Figure 3.

Dose responsive analysis of the NO-sensing switch system. (A) NO release by different concentrations of DETA/NO in bacterial culture medium after incubation at 37 °C for 16 h. (B) Rluc8 intensity in SL. pNASR and SL. pSRluc8 cultured in the presence of indicated concentrations of DETA/NO for 16 h at 37 °C. Rluc8 intensity was measured with 0.2 μg of coelenterazine and normalized to the number of bacterial cells (OD₆₀₀). (C) Bioluminescence images of SL. pSRluc8 (upper panel) and SL. pNASR (bottom panel) from (B). w/o, without coelenterazine; w, with coelenterazine. (D) Western blot analysis of Rluc8 expression in bacterial samples from (B) using anti-Renilla luciferase antibody (upper panel).

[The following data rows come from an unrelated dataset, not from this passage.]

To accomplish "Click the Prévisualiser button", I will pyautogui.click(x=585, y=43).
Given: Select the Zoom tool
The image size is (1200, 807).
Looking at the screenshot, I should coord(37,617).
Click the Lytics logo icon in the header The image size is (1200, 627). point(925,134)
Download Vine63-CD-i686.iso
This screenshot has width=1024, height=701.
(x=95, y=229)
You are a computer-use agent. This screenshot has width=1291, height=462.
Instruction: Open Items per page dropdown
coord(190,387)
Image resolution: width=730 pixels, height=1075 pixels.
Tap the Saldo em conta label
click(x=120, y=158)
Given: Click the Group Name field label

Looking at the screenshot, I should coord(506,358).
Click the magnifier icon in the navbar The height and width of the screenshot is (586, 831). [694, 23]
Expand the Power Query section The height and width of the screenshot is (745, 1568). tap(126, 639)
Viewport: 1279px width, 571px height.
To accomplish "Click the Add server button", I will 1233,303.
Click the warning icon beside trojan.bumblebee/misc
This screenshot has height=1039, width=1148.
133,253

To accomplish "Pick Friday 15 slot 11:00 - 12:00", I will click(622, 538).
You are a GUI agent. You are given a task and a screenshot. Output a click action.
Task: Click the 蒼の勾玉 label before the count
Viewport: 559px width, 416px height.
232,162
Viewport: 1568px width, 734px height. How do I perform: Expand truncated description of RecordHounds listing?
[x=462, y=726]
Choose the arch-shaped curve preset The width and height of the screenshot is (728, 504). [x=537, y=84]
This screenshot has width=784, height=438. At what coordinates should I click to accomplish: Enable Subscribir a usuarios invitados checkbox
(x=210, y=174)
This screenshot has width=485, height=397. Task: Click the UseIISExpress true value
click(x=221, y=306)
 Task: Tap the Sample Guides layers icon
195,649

Rluc8 expression was normalized to DnaK expression, as detected with anti-DnaK antibody (bottom panel). (E) Switch activation verified by PCR amplification. Left, illustration of ON-state primer designation; right, PCR results using ON-state primer set to confirm switch activation in bacterial cells from (B). Bands appeared when fimS was switched and in the same direction as rluc8 (~1.1 Kbp, arrow).